Kudermetova’s increasing ability to read the Keys serve was a crucial factor in her come-back, although a flurry of Keys forehand errors gave her the first opening to break for 2-0 in the second.
That early break proved the turning point, as Kudermetova worked her way into contention and levelled the match.
Keys leaked unforced errors off her forehand wing early in the deciding set, too, as she was broken in the opening game, and her body language was decidedly down as she conceded the double break.
With former World No 1 Lindsay Davenport back in Keys’ corner on Court Philippe-Chatrier, Keys determined it was all or nothing and plucked off 3 stinging baseline winners to pull back one break, but it was only a temporary reprieve as Kudermetova immediately steadied and set about reimposing control.
She never ceded momentum again, and closed out the clash on another break for a showdown with 20th seeded Kasatkina after an hour and 41 minutes.
“I tried to trust myself. I tried to believe. I tried to fight, I think that was the key,” Kudermetova said “Sometimes to keep playing harder or sometimes to play with spin, a little bit smarter.
“I think I did a really good job today. It’s amazing, it’s amazing. I can say only this.”
Kasatkina dropped just 4 games against Giorgi, continuing her ruthless form at Roland Garros by defeating the No 28 seed in 1 hour and 20 minutes to reach her 3rd major quarter-final.
Giorgi was at the centre of a controversy on Saturday over the appearance of a logo on the front of her dress promoting the kitchen appliance company, DeLonghi.
The umpire took issue with the size of the logo and asked her to change her outfit, prompting Giorgi to retort: “I don’t have any change, this is my only dress.
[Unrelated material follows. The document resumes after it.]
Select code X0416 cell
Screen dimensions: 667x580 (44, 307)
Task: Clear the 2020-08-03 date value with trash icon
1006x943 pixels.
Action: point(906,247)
I played with it before.”
Unfazed, the World No 30 had gone on to upset Aryna Sabalenka, the 7th seed, but for her match on Monday against Kasatkina, she had transferred the DeLonghi logo to the sleeve of her dress.
Kasatkina, a former World No 10, has yet to drop a set here, and has conceded just 14 games in 4 matches so far.
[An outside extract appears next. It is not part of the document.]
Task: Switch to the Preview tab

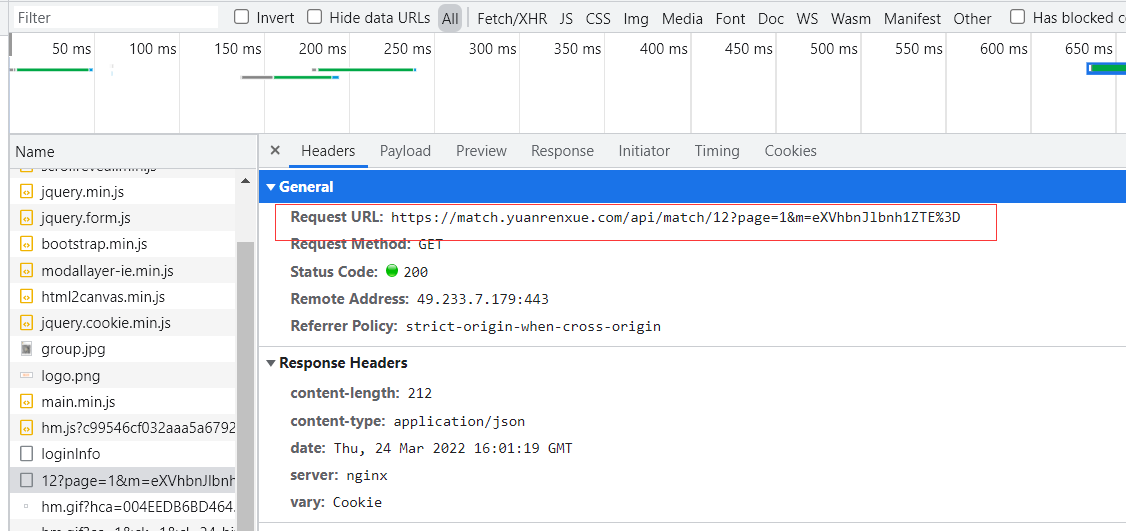Action: tap(481, 151)
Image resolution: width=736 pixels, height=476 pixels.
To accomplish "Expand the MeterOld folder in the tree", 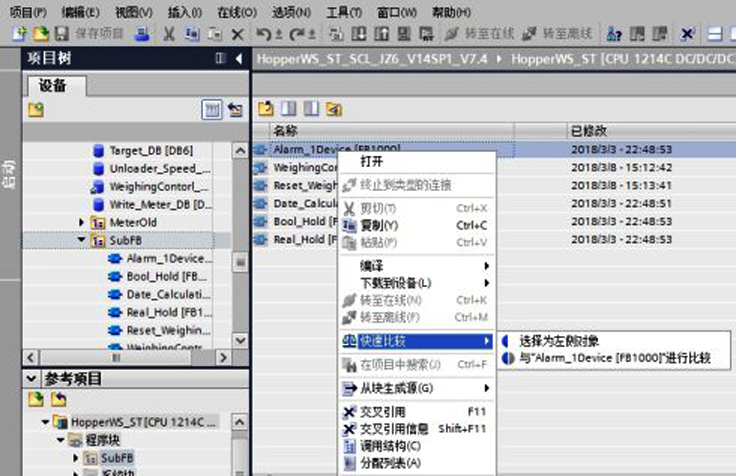I will (83, 222).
A classic stylistic contrast saw Kasatkina’s canny counter-punching smother Giorgi’s all-out aggression.
Giorgi drew gasps with several of her 29 winners, with the 30-year-old’s drive volley particularly impressive, but she also racked up 37 unforced errors as she attempted in vain to hit through Kasatkina, who kept a tighter ship with 16 winners and only 10 miscues.
Seven extended deuce games could have swung either way, but Kasatkina pocketed 6 of them, including all 4 in the first set.
“If we talk about me changing in the past six years, honestly I don’t remember myself six years ago,” Kasatkina said afterwards. “But watching the matches from the past I can see that I’m making a bit better decisions in the important moments.
“Physically, I think I become better, I’m improving, I’m working a lot. So I think from my point of view this is the main changes.”
Both born in 1997, Kasatkina and Kudermetova have risen through every level of competition together.
Kudermetova won their first encounter, winning 6-7(6) 6-3 6-3 in a 2010 U14 event in Moscow, but Kasatkina turned the rivalry around emphatically, taking their sole U16 match, all 3 junior meetings and their only pro clash, 1-6 6-1 6-2, in the 2021 St. Petersburg quarter-finals.
This will be the first time they square off on clay.